BEGIN DATA
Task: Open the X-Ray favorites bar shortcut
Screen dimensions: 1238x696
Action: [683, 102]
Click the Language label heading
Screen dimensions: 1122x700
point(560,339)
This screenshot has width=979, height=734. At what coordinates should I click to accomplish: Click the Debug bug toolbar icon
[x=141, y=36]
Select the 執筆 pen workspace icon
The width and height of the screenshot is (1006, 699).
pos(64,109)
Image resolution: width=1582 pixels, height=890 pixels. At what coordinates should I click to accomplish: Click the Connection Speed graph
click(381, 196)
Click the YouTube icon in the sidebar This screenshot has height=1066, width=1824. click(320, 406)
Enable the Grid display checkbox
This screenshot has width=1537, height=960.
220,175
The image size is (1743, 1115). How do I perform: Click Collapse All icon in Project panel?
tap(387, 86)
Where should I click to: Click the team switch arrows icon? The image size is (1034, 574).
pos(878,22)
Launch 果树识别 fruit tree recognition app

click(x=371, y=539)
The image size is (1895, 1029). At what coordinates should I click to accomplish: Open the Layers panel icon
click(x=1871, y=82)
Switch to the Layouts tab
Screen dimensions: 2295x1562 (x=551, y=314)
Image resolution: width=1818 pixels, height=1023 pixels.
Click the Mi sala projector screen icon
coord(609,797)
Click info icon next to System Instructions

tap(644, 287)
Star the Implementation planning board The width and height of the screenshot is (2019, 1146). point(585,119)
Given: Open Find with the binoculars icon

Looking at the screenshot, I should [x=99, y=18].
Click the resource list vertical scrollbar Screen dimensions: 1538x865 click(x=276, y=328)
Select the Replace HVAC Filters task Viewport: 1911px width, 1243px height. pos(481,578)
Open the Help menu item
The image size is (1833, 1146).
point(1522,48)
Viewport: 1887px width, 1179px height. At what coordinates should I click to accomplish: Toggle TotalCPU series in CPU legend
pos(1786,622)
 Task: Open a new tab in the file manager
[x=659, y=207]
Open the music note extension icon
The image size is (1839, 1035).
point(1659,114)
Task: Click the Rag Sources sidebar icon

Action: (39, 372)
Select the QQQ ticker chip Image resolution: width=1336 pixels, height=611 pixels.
END DATA
Reproduce the entries above in full, exactly as they read.

### RESPONSE TO THE EXERCISE
Task: Open the X-Ray favorites bar shortcut
Screen dimensions: 1238x696
Action: [683, 102]
Click the Language label heading
Screen dimensions: 1122x700
point(560,339)
This screenshot has width=979, height=734. At what coordinates should I click to accomplish: Click the Debug bug toolbar icon
[x=141, y=36]
Select the 執筆 pen workspace icon
The width and height of the screenshot is (1006, 699).
pos(64,109)
Image resolution: width=1582 pixels, height=890 pixels. At what coordinates should I click to accomplish: Click the Connection Speed graph
click(381, 196)
Click the YouTube icon in the sidebar This screenshot has height=1066, width=1824. click(320, 406)
Enable the Grid display checkbox
This screenshot has width=1537, height=960.
220,175
The image size is (1743, 1115). How do I perform: Click Collapse All icon in Project panel?
tap(387, 86)
Where should I click to: Click the team switch arrows icon? The image size is (1034, 574).
pos(878,22)
Launch 果树识别 fruit tree recognition app

click(x=371, y=539)
The image size is (1895, 1029). At what coordinates should I click to accomplish: Open the Layers panel icon
click(x=1871, y=82)
Switch to the Layouts tab
Screen dimensions: 2295x1562 (x=551, y=314)
Image resolution: width=1818 pixels, height=1023 pixels.
Click the Mi sala projector screen icon
coord(609,797)
Click info icon next to System Instructions

tap(644, 287)
Star the Implementation planning board The width and height of the screenshot is (2019, 1146). point(585,119)
Given: Open Find with the binoculars icon

Looking at the screenshot, I should [x=99, y=18].
Click the resource list vertical scrollbar Screen dimensions: 1538x865 click(x=276, y=328)
Select the Replace HVAC Filters task Viewport: 1911px width, 1243px height. pos(481,578)
Open the Help menu item
The image size is (1833, 1146).
point(1522,48)
Viewport: 1887px width, 1179px height. At what coordinates should I click to accomplish: Toggle TotalCPU series in CPU legend
pos(1786,622)
 Task: Open a new tab in the file manager
[x=659, y=207]
Open the music note extension icon
The image size is (1839, 1035).
point(1659,114)
Task: Click the Rag Sources sidebar icon

Action: (39, 372)
Select the QQQ ticker chip Image resolution: width=1336 pixels, height=611 pixels.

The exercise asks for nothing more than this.